Geography also plays a significant role in the narrative of most American cities. When thinking of these factors in the evolution of major American cities, one thinks of such cities as New York, Los Angeles, Chicago and Detroit as driving forces and shining leaders of influence for the culture and design of other cities in the United States. Chicago and New York are American urban centers that have obviously influenced the evolution of other small cities. Los Angeles has a younger and unique city history, and Detroit, while not currently thriving, is a template for booming mid-western cities.
So, how does New Orleans compare to other cities in the US? James Carville summarizes it perfectly in his blurb for The Accidental City, saying that although there are larger or more important cities, “no city is more interesting than New Orleans.” So when diving into this book, it’s important to understand that the significance of this city cannot be measured by the same metrics as others. As New Orleans is a city unlike no other, so too is its history.
Lawrence Powell’s account of the early history of New Orleans indicates the similarities and differences between New Orleans and other major Americans cities; similar in general histories relative to colonialism and race, but specifically different in how its familiar themes shape and mold this particular American city. Written as a historical text in narrative form, Powell manages to unpack several different American and American-related histories into one, which is the great success of the book. He writes this history of New Orleans in the only way one can: carefully. Powell doesn’t stick to one narrative because the history of New Orleans is an ever-changing confluence of events, people, and cultures that lacks the same kind of linear story of other cities.
Often in texts which attempt to cover the history of a city, certain issues are tough to explain or maybe, easy to omit. Race is one of those issues. Powell, however, navigates and narrates several issues of American slavery as they relate to the broader context of the time period. He describes the economic history of slavery in New Orleans as a part of a complex multi-cultural history rather than as a separate, isolated story.
“This much was obvious: few things could be taken directly from the African cultural storehouse. Even cultural institutions that traveled well across ocean seas could ordinarily survive only in creolized guise. Language was impossible to reconstitute when removed from a stable community of understanding. That is why survivors of the Middle Passage faced no challenge more bewildering or pressing than improvising a pidgin patois built from chunks of trade jargon imposed by their enslavers.”
This story of New Orleans is not only told chronologically and topically, but the reader also gains significant information about the geography of the city. Powell uses basic lessons in the geography and geology of New Orleans in order to set up later events and support a multi-faceted array of topics. It begins by providing a basic understanding of just where New Orleans is located with reference to the Gulf. The influence of growth and development from the Mississippi river is obvious.

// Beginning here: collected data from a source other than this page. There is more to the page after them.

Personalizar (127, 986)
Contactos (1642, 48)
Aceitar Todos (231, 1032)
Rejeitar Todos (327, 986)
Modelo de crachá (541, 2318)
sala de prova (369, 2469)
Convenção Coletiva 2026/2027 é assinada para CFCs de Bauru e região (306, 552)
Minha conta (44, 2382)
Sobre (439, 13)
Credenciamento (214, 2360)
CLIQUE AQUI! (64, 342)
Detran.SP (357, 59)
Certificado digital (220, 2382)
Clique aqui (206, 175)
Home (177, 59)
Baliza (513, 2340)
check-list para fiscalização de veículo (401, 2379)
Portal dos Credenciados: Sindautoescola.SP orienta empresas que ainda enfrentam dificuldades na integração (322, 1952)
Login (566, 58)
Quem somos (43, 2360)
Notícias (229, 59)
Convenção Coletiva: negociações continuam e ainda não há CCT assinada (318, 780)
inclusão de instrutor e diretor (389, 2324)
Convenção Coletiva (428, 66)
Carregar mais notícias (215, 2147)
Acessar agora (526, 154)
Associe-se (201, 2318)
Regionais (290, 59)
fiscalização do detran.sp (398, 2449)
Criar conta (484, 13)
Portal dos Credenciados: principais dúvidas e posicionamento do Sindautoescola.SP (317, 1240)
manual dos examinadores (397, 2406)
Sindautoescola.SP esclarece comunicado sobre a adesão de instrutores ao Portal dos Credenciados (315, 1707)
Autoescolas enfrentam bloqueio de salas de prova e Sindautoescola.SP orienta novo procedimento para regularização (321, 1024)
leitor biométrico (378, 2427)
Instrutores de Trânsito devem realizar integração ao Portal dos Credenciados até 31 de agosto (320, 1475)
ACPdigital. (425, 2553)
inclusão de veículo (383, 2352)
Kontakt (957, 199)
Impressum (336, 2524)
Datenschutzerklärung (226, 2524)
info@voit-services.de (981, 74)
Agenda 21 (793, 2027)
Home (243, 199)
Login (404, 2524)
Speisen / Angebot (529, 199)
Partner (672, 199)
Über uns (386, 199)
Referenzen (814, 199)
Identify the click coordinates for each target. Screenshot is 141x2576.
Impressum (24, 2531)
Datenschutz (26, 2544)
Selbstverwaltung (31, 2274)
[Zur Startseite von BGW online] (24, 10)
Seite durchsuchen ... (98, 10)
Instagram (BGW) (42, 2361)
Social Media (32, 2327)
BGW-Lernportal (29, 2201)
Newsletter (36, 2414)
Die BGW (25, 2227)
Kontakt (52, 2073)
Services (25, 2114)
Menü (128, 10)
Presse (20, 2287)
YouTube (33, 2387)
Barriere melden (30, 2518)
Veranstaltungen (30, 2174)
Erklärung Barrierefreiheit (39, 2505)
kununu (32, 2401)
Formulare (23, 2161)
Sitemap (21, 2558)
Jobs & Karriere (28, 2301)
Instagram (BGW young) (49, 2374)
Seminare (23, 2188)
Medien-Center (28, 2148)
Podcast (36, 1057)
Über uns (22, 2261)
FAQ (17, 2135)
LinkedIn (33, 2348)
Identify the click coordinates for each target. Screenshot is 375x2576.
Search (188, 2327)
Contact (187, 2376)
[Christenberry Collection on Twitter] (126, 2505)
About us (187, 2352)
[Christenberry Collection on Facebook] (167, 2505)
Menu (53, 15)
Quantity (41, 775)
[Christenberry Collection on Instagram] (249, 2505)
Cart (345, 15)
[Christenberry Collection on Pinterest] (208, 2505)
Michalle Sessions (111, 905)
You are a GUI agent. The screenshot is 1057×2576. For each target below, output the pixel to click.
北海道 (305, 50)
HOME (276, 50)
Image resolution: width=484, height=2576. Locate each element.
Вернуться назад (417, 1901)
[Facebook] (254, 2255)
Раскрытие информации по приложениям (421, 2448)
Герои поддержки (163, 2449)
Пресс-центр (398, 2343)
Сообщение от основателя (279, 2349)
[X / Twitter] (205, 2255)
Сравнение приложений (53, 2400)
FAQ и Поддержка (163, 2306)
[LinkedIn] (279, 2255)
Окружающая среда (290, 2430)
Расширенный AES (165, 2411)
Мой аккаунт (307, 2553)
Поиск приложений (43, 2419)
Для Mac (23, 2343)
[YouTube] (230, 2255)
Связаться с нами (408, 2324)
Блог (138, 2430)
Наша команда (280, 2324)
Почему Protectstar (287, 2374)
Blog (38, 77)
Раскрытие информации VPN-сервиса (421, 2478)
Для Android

Powell, resolves any preconceived notions. To use gumbo as a metaphor for Powell’s historical account of New Orleans would be too cheap and easy. The book, however, details the amalgam of cultures with the kind of fluidity, and clarity that could be a reminder of such a comparison. Aptly titled as The Accidental City, what becomes clear is the sheer number of coincidences and unfortunate events that lead to New Orleans evolution. Weaving together events that range from international politics to the socio-cultural development of poor American families, Powell’s comprehensive glimpse of the past is particularly important today.
These stories are timely, as New Orleans seeks recovery from Hurricane Katrina today. No other American 21st century city faces the kind of questions moving forward that New Orleans does. Many of its flaws have been brought to light in the post-Katrina aftermath. Many of these flaws have been bureaucratic or simply human. Powell lets the reader know that some of these questions of New Orleans’ future aren’t new. The reader learns that the array of challenges and successes of today’s New Orleans are akin to its history; a thought that can be comforting and positive without naiveté, but should be approached with caution. Powell reminds or introduces the understanding that New Orleans is a city that always has had a rich history of tragedy, multiculturalism and eccentricity.